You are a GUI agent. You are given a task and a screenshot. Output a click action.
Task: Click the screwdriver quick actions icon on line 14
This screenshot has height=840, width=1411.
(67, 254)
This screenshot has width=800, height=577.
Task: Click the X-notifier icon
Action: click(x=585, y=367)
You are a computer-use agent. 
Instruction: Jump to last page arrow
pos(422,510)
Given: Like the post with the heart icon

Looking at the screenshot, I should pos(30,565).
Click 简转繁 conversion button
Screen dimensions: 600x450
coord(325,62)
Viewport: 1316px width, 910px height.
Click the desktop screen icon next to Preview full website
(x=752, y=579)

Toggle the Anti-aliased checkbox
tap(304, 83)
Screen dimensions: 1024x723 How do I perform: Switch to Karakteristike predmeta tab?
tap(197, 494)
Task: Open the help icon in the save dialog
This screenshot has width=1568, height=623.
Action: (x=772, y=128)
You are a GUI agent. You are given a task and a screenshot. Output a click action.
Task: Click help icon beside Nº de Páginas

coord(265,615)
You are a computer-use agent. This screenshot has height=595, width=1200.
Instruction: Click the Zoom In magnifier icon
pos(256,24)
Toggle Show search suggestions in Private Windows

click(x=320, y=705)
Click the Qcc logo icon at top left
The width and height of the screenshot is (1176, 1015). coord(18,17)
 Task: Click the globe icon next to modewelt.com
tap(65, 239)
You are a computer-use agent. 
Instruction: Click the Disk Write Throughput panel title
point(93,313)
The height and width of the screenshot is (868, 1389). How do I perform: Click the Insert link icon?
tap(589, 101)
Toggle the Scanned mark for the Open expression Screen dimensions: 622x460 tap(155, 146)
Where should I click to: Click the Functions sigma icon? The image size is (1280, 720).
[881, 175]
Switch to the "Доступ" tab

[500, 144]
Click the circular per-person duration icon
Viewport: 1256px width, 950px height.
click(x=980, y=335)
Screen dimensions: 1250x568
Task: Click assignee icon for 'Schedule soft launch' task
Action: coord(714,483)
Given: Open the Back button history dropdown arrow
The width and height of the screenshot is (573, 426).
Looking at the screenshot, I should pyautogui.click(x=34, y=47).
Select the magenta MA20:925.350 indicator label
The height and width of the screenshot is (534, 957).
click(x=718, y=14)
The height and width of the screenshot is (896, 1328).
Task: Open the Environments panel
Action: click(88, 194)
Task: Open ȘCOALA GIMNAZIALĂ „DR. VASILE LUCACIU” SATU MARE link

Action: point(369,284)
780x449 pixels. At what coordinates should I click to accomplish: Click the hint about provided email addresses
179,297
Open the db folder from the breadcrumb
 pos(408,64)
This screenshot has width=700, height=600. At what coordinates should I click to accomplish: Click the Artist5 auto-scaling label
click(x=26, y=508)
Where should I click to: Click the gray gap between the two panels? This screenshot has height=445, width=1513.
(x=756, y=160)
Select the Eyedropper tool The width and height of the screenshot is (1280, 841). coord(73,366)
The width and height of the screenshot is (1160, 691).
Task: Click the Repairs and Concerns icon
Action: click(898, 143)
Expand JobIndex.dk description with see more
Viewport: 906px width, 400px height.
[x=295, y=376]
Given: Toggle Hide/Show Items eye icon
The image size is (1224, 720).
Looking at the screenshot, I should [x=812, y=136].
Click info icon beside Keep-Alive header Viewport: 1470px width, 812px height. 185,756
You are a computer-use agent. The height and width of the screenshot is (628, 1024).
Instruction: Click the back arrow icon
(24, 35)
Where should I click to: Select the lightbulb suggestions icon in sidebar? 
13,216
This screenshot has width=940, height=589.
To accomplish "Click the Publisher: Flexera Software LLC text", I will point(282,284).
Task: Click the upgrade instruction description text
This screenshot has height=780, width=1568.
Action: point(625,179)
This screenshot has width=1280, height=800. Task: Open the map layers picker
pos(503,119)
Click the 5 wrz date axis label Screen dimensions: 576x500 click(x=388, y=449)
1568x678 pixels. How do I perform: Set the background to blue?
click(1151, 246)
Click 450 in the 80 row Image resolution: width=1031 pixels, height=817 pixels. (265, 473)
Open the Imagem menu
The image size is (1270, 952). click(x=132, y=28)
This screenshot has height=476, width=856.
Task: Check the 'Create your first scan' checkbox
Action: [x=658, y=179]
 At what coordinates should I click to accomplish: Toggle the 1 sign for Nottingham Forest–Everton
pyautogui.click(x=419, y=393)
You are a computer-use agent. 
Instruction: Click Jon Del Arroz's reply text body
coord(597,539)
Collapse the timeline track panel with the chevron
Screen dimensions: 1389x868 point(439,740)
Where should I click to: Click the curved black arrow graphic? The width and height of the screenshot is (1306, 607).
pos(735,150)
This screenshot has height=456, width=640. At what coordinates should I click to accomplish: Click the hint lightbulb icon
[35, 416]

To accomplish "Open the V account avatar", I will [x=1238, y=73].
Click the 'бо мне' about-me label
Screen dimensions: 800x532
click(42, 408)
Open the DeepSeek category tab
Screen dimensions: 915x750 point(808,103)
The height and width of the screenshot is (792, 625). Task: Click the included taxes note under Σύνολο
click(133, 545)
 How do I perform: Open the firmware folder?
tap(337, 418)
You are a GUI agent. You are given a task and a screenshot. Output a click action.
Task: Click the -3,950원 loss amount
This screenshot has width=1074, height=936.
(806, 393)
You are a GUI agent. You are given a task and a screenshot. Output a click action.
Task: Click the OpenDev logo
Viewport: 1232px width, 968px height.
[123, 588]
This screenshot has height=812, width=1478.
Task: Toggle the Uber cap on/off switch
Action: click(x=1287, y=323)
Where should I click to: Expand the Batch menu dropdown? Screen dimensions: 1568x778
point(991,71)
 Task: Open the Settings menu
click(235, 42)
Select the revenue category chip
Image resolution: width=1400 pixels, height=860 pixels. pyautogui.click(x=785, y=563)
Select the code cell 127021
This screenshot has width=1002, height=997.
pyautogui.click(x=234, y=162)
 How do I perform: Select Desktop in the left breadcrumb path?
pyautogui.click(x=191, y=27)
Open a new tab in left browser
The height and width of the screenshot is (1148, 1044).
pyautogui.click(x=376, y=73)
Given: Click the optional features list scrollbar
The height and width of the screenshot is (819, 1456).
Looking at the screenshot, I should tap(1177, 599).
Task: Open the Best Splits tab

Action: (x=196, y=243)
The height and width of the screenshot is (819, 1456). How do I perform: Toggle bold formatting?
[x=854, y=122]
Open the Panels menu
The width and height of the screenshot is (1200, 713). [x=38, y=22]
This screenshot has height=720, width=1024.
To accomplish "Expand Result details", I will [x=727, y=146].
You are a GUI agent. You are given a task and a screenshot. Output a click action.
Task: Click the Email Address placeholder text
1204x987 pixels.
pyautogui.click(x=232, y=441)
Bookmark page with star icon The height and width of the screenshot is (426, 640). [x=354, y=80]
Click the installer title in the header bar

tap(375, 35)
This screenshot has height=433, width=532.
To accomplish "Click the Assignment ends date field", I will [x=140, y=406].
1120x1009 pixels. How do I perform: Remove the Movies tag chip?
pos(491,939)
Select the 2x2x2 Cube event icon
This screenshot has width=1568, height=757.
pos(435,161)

- _WRITTEN TASK_:
List every line of the rows above that contains the string "dimensions", each one in full.

- _IN RESPONSE_:
Screen dimensions: 600x450
Screen dimensions: 1024x723 How do I perform: Switch to Karakteristike predmeta tab?
Toggle the Scanned mark for the Open expression Screen dimensions: 622x460 tap(155, 146)
Screen dimensions: 1250x568
Click the 5 wrz date axis label Screen dimensions: 576x500 click(x=388, y=449)
Screen dimensions: 1389x868 point(439,740)
Screen dimensions: 800x532
Screen dimensions: 915x750 point(808,103)
Where should I click to: Expand the Batch menu dropdown? Screen dimensions: 1568x778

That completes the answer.